Ты помнишь, как Он хотел помочь рабби Элиэзеру бен Гиркану? Когда рабби Элиэзер привел все возможные доказательства своей правоты, когда по его слову рожковое дерево перенеслось на сто локтей, когда поток потек вспять, подтверждая его слова, и всё равно не сумел убедить раввинов. Ты помнишь эту историю из Бава Меция [22]
? Помнишь, как рабби Элиэзер бен Гиркан воскликнул, исчерпав другие аргументы: «Если Галаха на моей стороне, пусть небеса подтвердят это». И раздался голос небесный: «Почему спорите вы с рабби Элиэзером, если Галаха во всём на его стороне»? Что на это ответил рабби Егошуа, помнишь?
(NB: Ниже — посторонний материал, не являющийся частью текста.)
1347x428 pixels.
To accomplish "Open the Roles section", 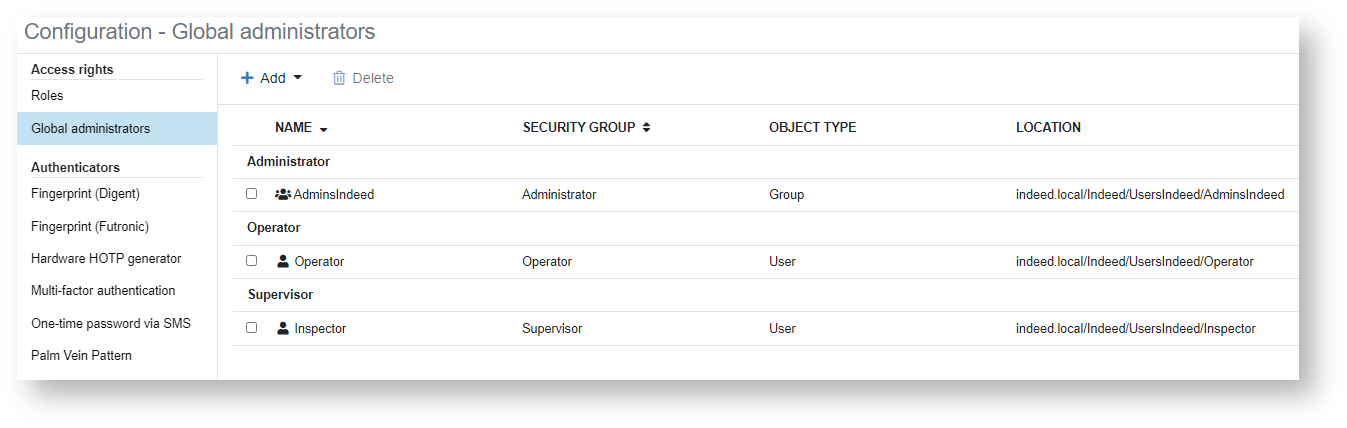I will (47, 96).
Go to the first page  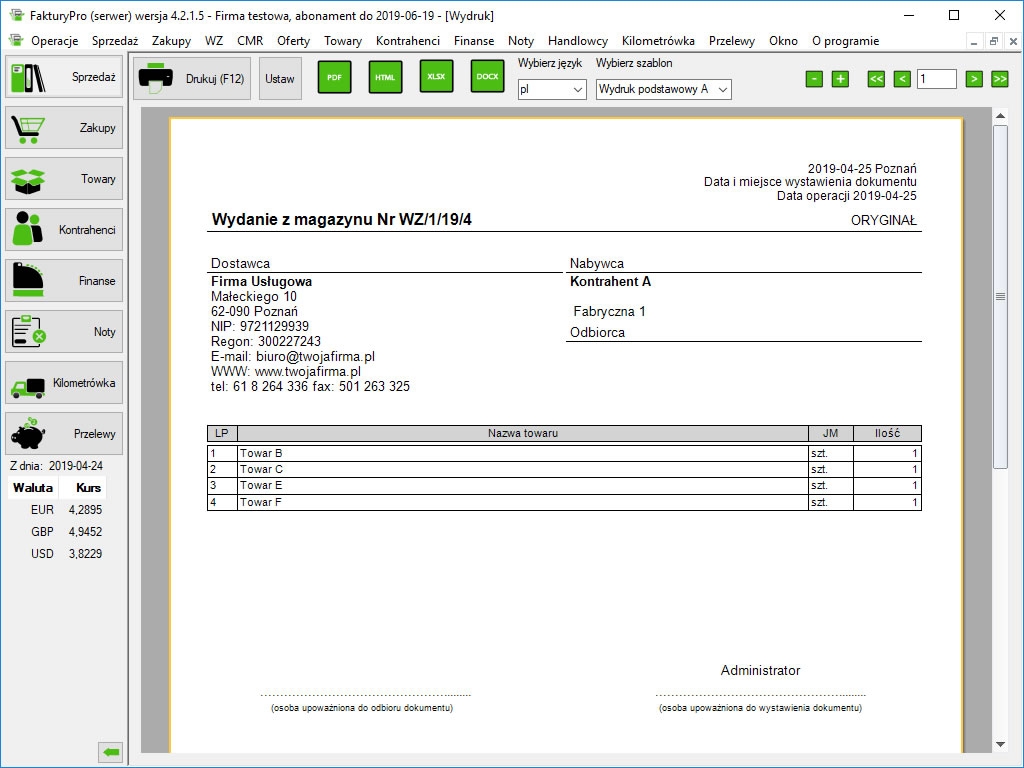pos(876,79)
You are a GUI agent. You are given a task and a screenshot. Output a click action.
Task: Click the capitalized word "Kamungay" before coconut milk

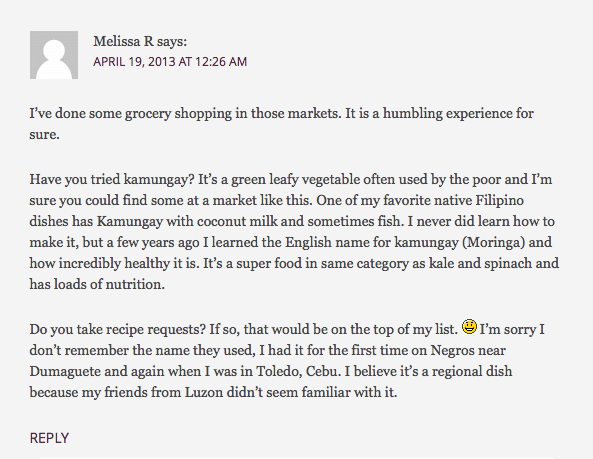130,222
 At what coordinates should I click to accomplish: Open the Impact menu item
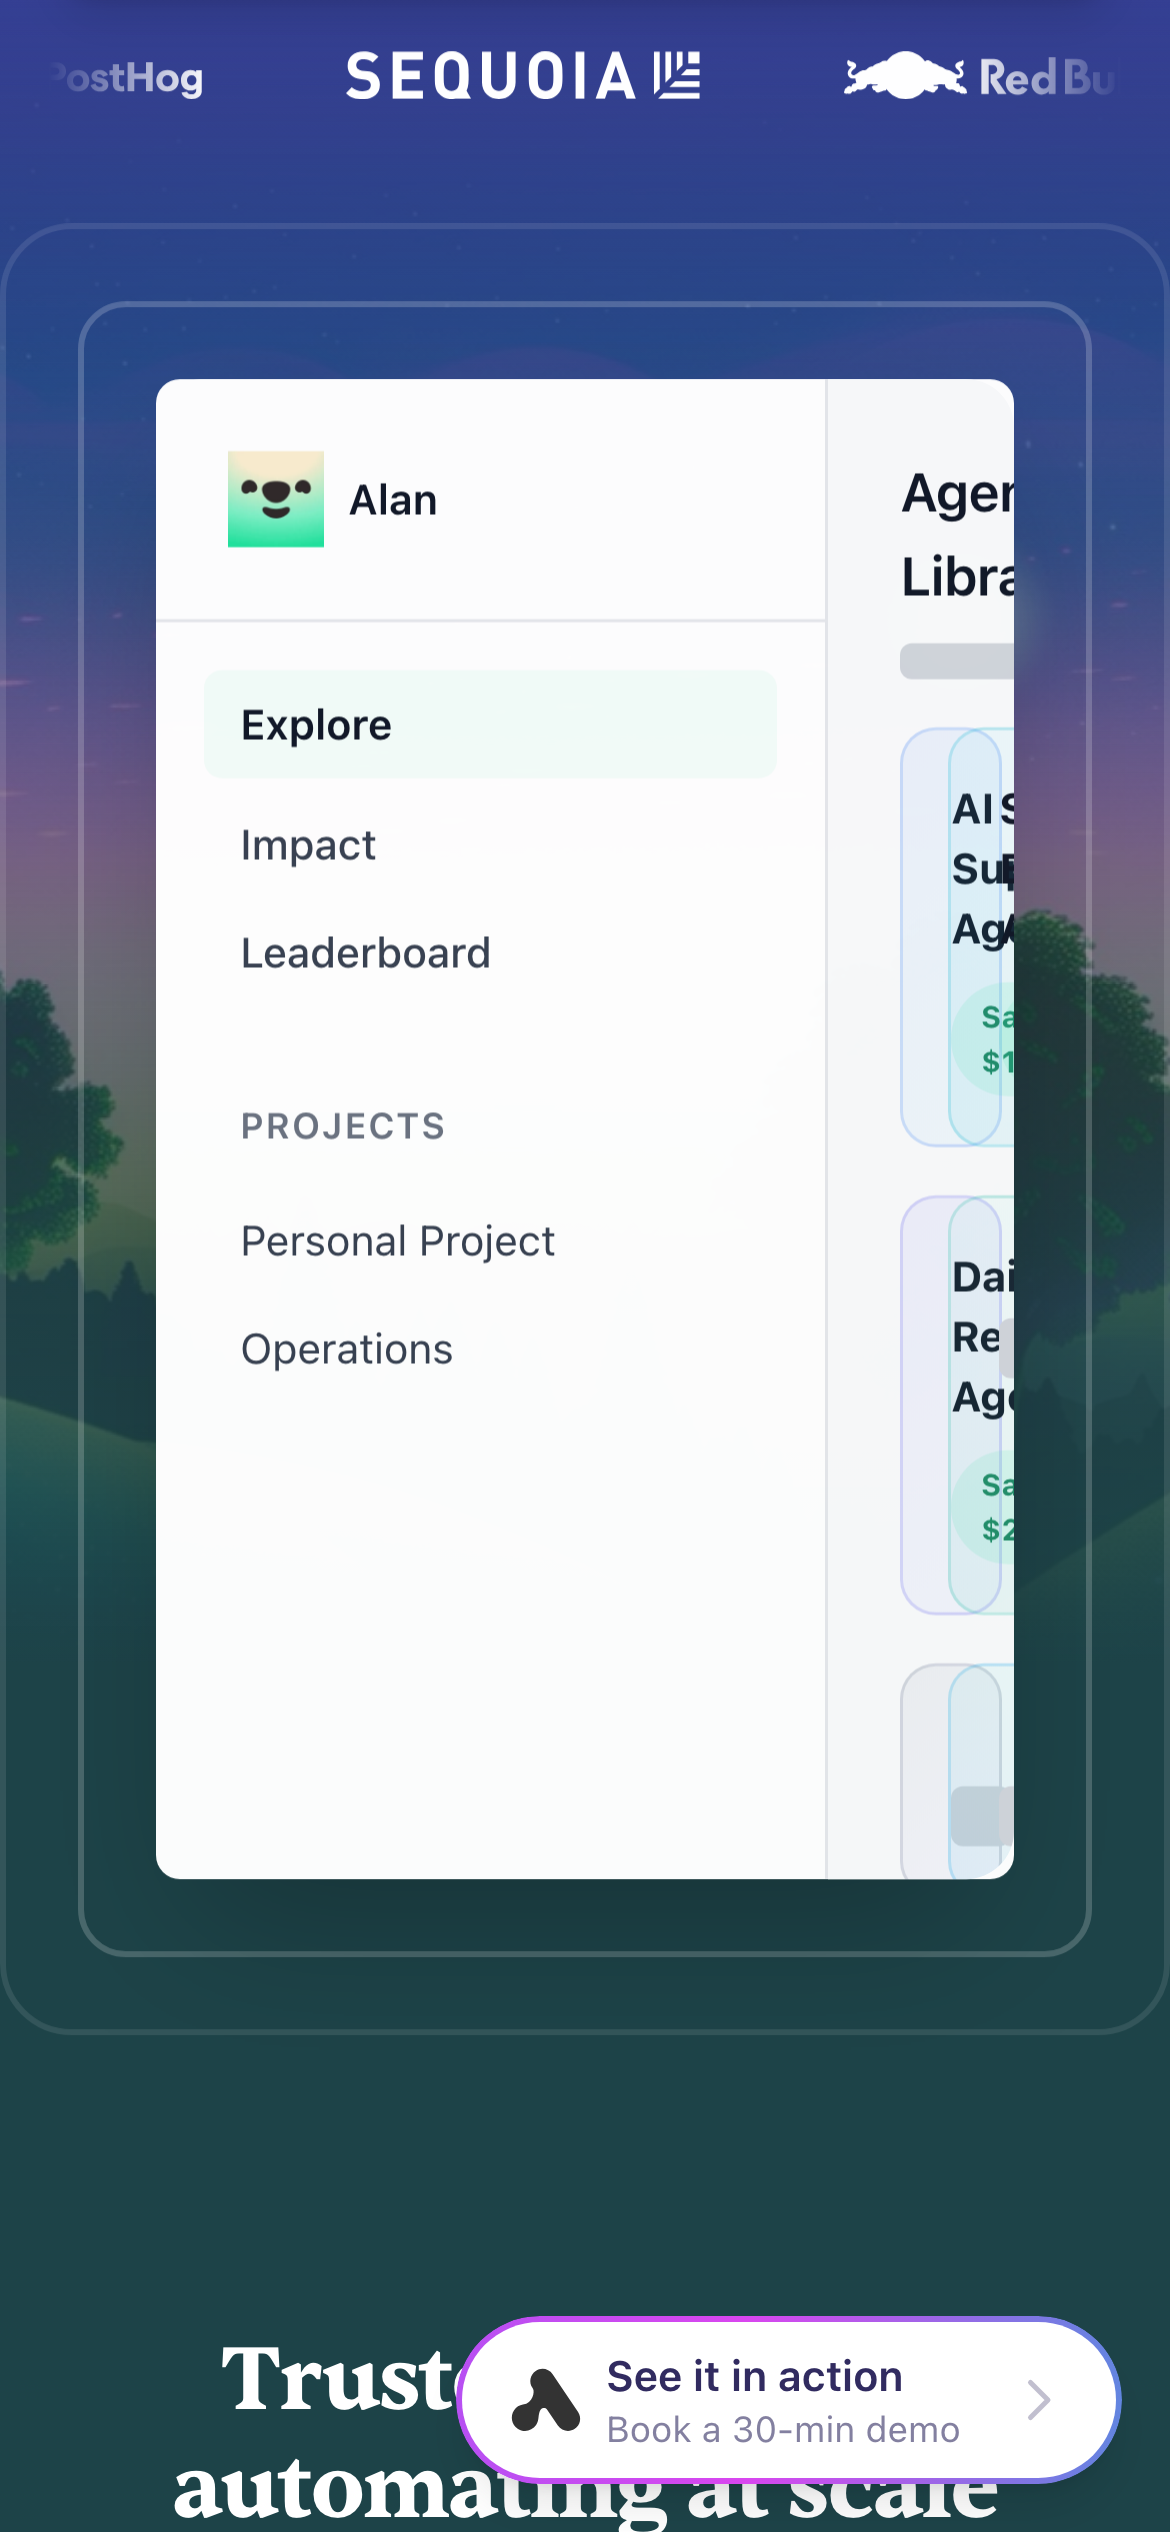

А, ну да… Ты не можешь помнить, ты же не еврей, Элияху, ты не знаешь Аггаду [23]… Он встал и крикнул, что Тора не на небе. «Не на небесах она!» — крикнул рабби Егошуа. Кому он крикнул это?! Ты понимаешь Кому?Право спорить и есть наши свобода и равенство. Царь и нищий философ равны, пока не закончен диспут, пока один слушает другого и возражает ему. Рабби Егошуа переспорил своего Творца, и он был не одинок. Мы отспорили у него равенство в границах закона, в пределах Торы — других пределов для нас нет. Тора не на небесах, и жизнь наша не на небесах! Она на дороге, по которой ты несёшь меня, хотя ничего о ней не знаешь.
— Нам не сравняться в споре, ребе, потому хотя бы, что ваши слова и есть ваши небеса, других небес у вас нет и, боюсь, не будет. Да мы и не спорили, я только слушал вас и, слушая, удивлялся. Сидя в рюкзаке, вы, кажется, видите разницу между бездействующим Богом и несуществующим. В чём она?
Реб Нахум видел эту разницу, она была огромна. Говорить о ней он мог бесконечно, но именно в эту минуту старый реб почувствовал, что продолжать разговор нет никакого смысла. Не потому, что Илья не понимал его, напротив, слишком хорошо понимал, но именно здесь, на этой дороге, аргументы реба Нахума теряли силу.
— Скажи, Элияху, тебе никогда не хотелось молиться?
— Нет, ребе. Я же сказал, что не верю в Бога, ни в еврейского, ни в христианского.